**AIM OF THE EXERCISE:**
Only the text of the records belongs in the answer, copied exactly, with every picture omitted.

Stored items from a collection
********************

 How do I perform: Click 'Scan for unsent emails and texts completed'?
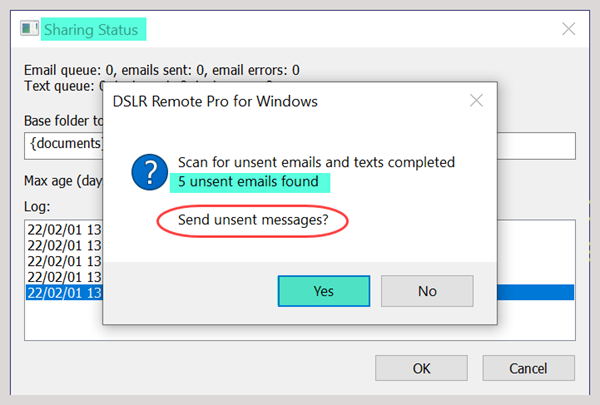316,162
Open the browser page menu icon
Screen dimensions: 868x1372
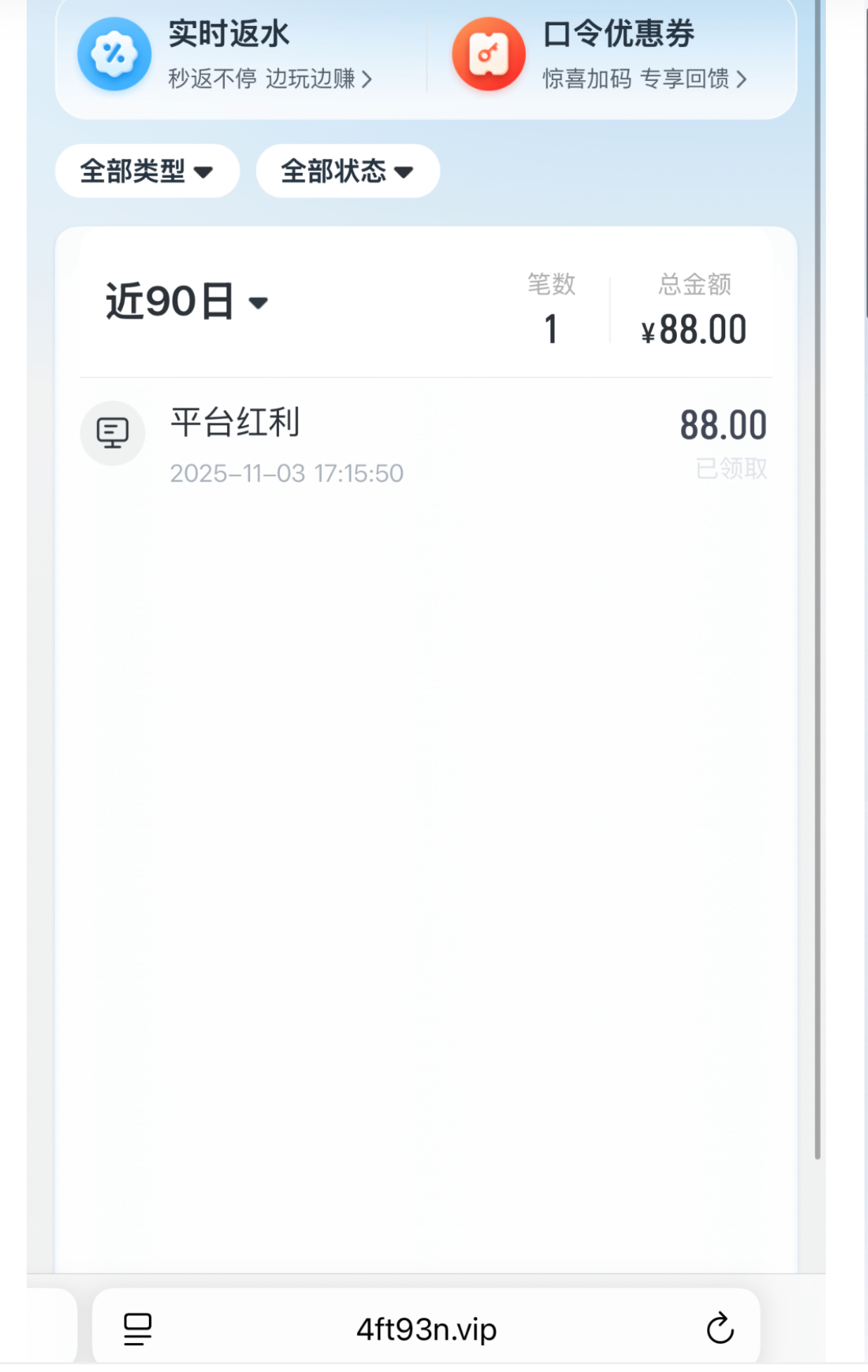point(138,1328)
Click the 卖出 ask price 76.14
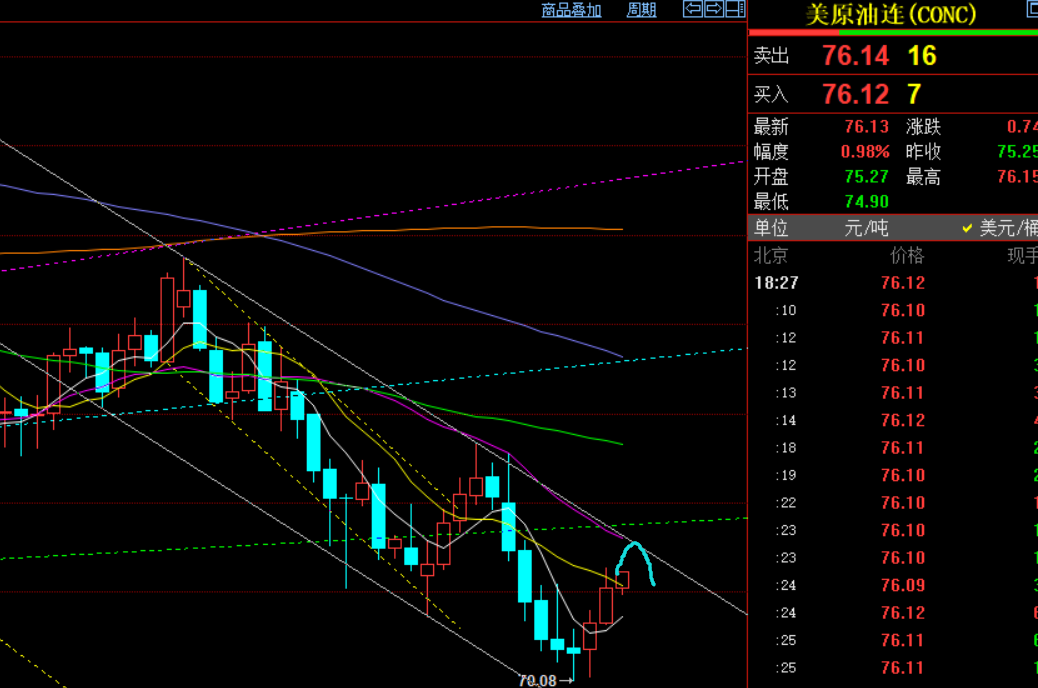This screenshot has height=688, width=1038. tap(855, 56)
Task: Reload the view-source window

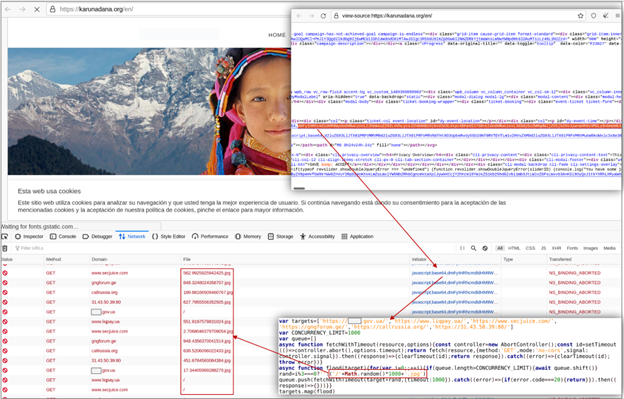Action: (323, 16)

********************

**SOLUTION:**
 How do I perform: Click 'Scan for unsent emails and texts completed'?
316,162
Open the browser page menu icon
Screen dimensions: 868x1372
point(138,1328)
Click the 卖出 ask price 76.14
This screenshot has height=688, width=1038. tap(855, 56)
Task: Reload the view-source window

Action: (323, 16)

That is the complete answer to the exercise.